"لغريب" - Traduction Arabe en Turc

    • yabancıya
        
    • yabancı
        
    • yabancının
        
    • yabancıyla
        
    • yabancılara
        
    • tanımadığın birine
        
    Bu durum, gerçekten yardıma ihtiyacı olan bir yabancıya el uzatmayı zorlaştırır. Open Subtitles يجعلها صعبة امتداد اليد لغريب قد يحتاج فعلاَ المساعدة
    Bunu bir yabancıya anlattığıma inanamıyorum. Open Subtitles لا أستطيع أن أصدق انني قلت ذلك لغريب تماما
    O Casterly Kayası'nın varisiydi bense bir yabancıya satılacak ve onun istediği yere götürebileceği bir at gibiydim. Open Subtitles كان وريثاً للقلعة الحجرية وباعوني لغريب مثل الحصان ليركبني عندما يحب
    Biliyor musunuz, kameranızı tamamen yabancı birine verme hareketi o kadar evrensel ki, olağanüstü. TED كما تعلمون كم هو مثير جداً التصرف في تمرير آلة التصوير لغريب كلياً لكي يلتقط لك صورة
    yabancı birine satmak istemiyorlar. Senin arkadaşların, değil mi? Open Subtitles لا يريدون البيع لغريب إنهم أصدقائك صحيح؟
    Bilirsin, bi yabancının gelip, küçük bir çocuğu götürmek istemesini istemezler.

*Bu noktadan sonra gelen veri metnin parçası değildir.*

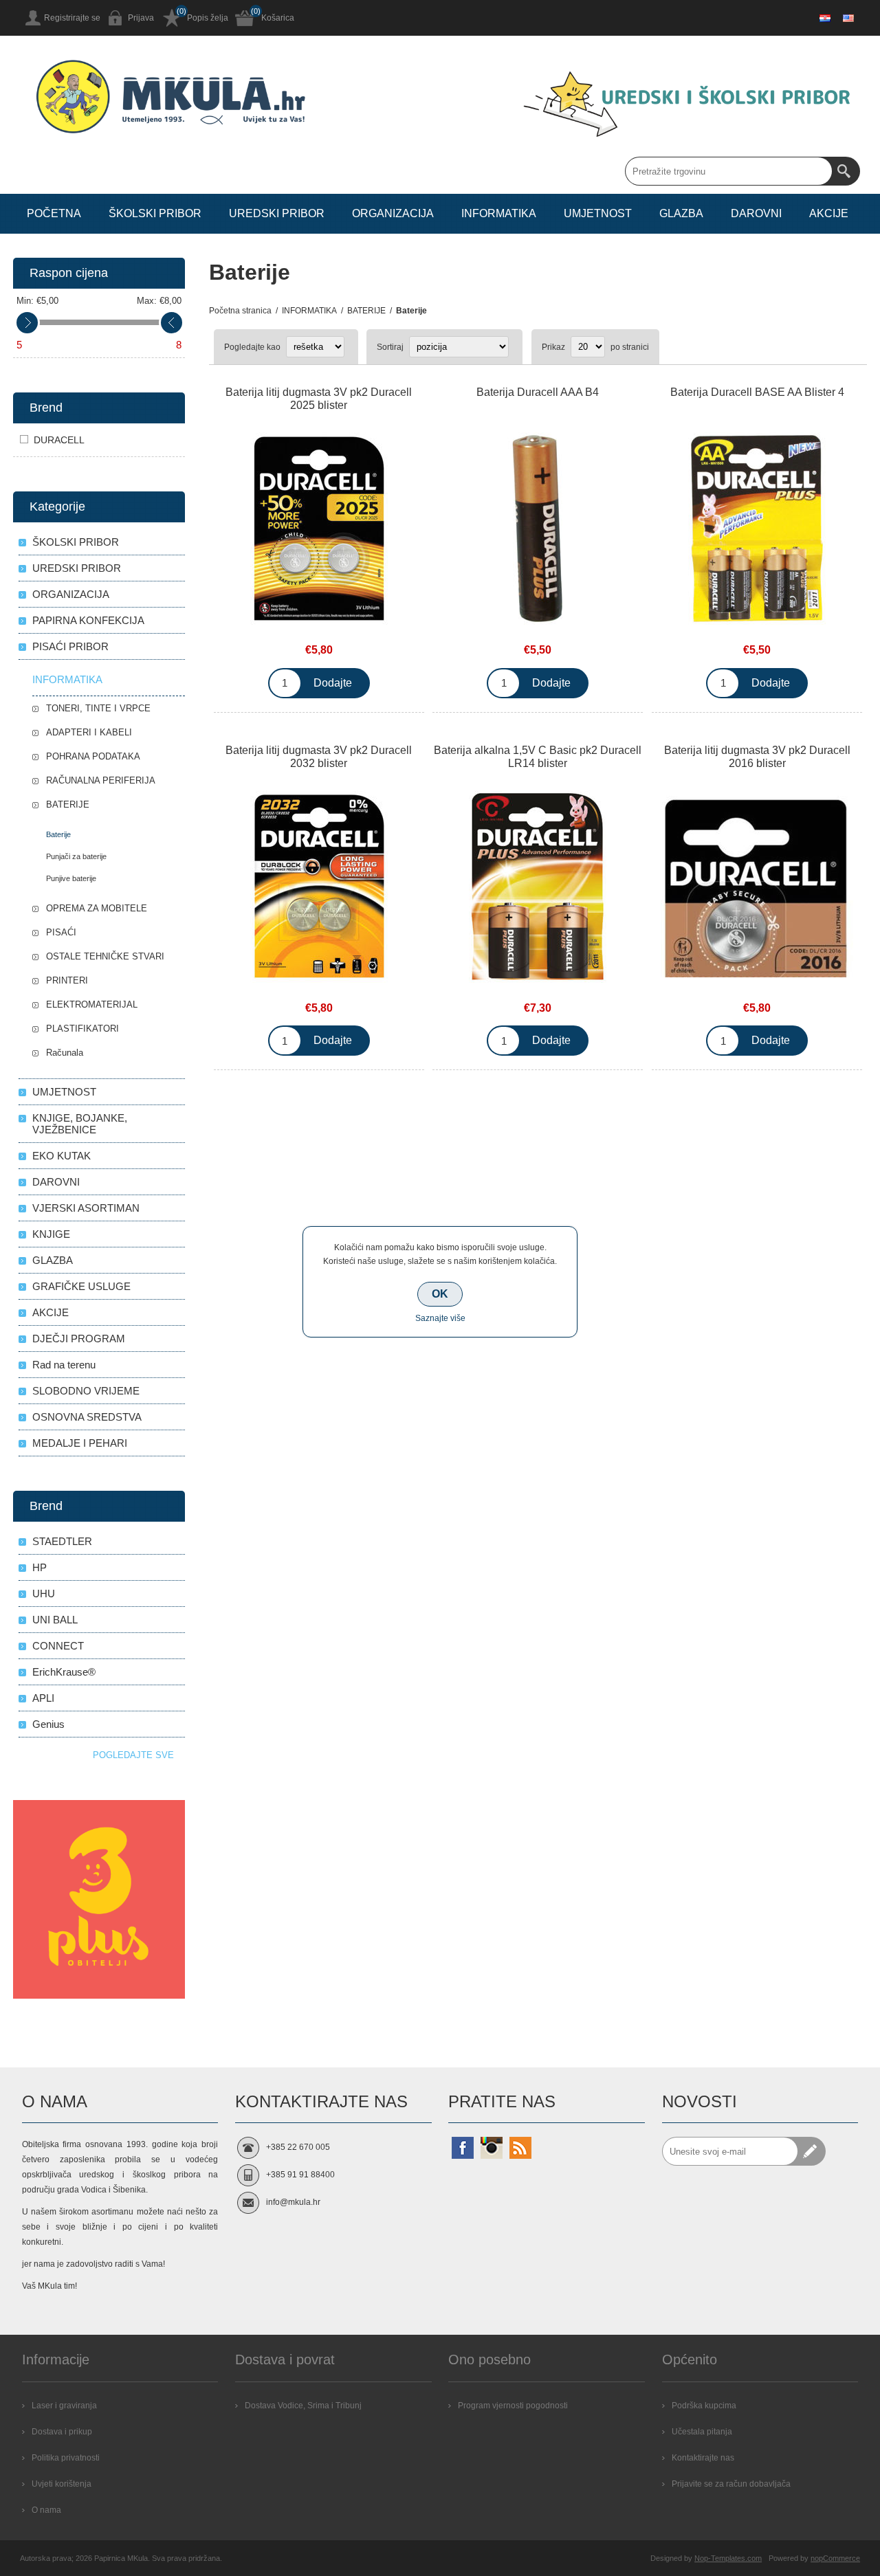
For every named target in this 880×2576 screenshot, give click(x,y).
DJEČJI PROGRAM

Open Subtitles تعلم، هم لايرديون لغريب أن يدخل، قائلاً أنه سيأخذ طفل ضغير.
    İnsan bir yabancıyla ne konuşur ki? Open Subtitles ما الذي يمكنك قوله لغريب تامّ؟
    ve bunu izledikten sonra, kendilerine gösterilen sıkıntı içerisindeki yabancılara kendi zamanlarından ne kadar ayırabileceklerini inceledik. TED وبعد مشاهدتهم له نظرنا إلى استعداد الناس لتقديم وقتهم لغريب قُدم لهم في المختبر وكان في محنة
    Tıpkı restoran giderken aldığın bir ilaç gibi işten eve geldiğinde aldığın ya da evine gelen bir yabancıya bir anda teklif ettiğin gibi. Open Subtitles كالمخدر الذي تحصل عليه عندما تذهب للمطعم أو الذهاب للمنزل بعد العمل, .أو تقديمها لغريب لحظة دخوله لمنزلك
    Ne olursa olsun bunu bir yabancıya yapmak istemen dünyalara bedel. Open Subtitles مهما يكن ما سيحدث، حقيقة أنك ستفعل ذلك لغريب يعني كل شيء
    Sen ise, bir yabancıya böbreğini vermek için hastanedesin. Open Subtitles بينما أنتِ في مشفى تهبينَ كليتكِ لغريب
    Eskiden harika bir hayatımız olduğunu anlıyorum ama şu an bir yabancıya bakıyormuş gibi hissediyorum. Open Subtitles "أعي أنّنا عشنا حياةً مذهلة معًا، لكنّي الآن أشعر وكأنّي أرنو لغريب"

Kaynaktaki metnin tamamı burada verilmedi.